DATA TO EXAMINE:

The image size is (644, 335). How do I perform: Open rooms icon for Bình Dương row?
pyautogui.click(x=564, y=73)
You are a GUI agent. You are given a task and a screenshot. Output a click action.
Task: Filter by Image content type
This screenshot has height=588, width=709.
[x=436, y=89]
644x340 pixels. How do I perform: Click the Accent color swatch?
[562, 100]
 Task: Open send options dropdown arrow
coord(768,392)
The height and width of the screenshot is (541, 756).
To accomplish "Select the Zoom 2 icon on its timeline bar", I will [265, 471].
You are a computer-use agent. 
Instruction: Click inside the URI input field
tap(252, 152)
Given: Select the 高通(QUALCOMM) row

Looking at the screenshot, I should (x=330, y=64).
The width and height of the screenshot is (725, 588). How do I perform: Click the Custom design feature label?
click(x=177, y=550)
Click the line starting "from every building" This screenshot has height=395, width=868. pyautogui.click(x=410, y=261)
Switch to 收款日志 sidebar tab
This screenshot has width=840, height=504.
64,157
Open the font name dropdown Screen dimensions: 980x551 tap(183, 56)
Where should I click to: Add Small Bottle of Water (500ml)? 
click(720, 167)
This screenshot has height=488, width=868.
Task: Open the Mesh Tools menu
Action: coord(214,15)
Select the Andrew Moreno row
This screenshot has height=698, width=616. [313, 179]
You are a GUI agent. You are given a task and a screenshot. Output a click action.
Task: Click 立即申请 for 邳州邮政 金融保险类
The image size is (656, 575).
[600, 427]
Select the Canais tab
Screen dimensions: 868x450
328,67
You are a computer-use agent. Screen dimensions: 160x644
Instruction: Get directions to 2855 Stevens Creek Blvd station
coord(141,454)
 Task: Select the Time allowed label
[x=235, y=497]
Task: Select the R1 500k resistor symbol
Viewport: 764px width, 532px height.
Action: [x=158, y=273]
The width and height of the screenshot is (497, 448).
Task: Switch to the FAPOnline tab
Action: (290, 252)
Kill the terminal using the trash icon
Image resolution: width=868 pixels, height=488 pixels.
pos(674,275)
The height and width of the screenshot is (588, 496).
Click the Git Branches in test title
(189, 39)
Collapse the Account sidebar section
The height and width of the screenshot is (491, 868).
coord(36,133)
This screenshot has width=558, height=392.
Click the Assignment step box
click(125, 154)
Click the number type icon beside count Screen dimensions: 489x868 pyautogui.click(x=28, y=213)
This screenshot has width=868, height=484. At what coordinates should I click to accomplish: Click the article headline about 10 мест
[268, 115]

WORK INSTRUCTION: Send back all the records above word for word.

EXPECTED ANSWER:
The image size is (644, 335). How do I perform: Open rooms icon for Bình Dương row?
pyautogui.click(x=564, y=73)
You are a GUI agent. You are given a task and a screenshot. Output a click action.
Task: Filter by Image content type
This screenshot has height=588, width=709.
[x=436, y=89]
644x340 pixels. How do I perform: Click the Accent color swatch?
[562, 100]
 Task: Open send options dropdown arrow
coord(768,392)
The height and width of the screenshot is (541, 756).
To accomplish "Select the Zoom 2 icon on its timeline bar", I will [265, 471].
You are a computer-use agent. 
Instruction: Click inside the URI input field
tap(252, 152)
Given: Select the 高通(QUALCOMM) row

Looking at the screenshot, I should (x=330, y=64).
The width and height of the screenshot is (725, 588). How do I perform: Click the Custom design feature label?
click(x=177, y=550)
Click the line starting "from every building" This screenshot has height=395, width=868. pyautogui.click(x=410, y=261)
Switch to 收款日志 sidebar tab
This screenshot has width=840, height=504.
64,157
Open the font name dropdown Screen dimensions: 980x551 tap(183, 56)
Where should I click to: Add Small Bottle of Water (500ml)? 
click(720, 167)
This screenshot has height=488, width=868.
Task: Open the Mesh Tools menu
Action: coord(214,15)
Select the Andrew Moreno row
This screenshot has height=698, width=616. [313, 179]
You are a GUI agent. You are given a task and a screenshot. Output a click action.
Task: Click 立即申请 for 邳州邮政 金融保险类
The image size is (656, 575).
[600, 427]
Select the Canais tab
Screen dimensions: 868x450
328,67
You are a computer-use agent. Screen dimensions: 160x644
Instruction: Get directions to 2855 Stevens Creek Blvd station
coord(141,454)
 Task: Select the Time allowed label
[x=235, y=497]
Task: Select the R1 500k resistor symbol
Viewport: 764px width, 532px height.
Action: [x=158, y=273]
The width and height of the screenshot is (497, 448).
Task: Switch to the FAPOnline tab
Action: (290, 252)
Kill the terminal using the trash icon
Image resolution: width=868 pixels, height=488 pixels.
pos(674,275)
The height and width of the screenshot is (588, 496).
Click the Git Branches in test title
(189, 39)
Collapse the Account sidebar section
The height and width of the screenshot is (491, 868).
coord(36,133)
This screenshot has width=558, height=392.
Click the Assignment step box
click(125, 154)
Click the number type icon beside count Screen dimensions: 489x868 pyautogui.click(x=28, y=213)
This screenshot has width=868, height=484. At what coordinates should I click to accomplish: Click the article headline about 10 мест
[268, 115]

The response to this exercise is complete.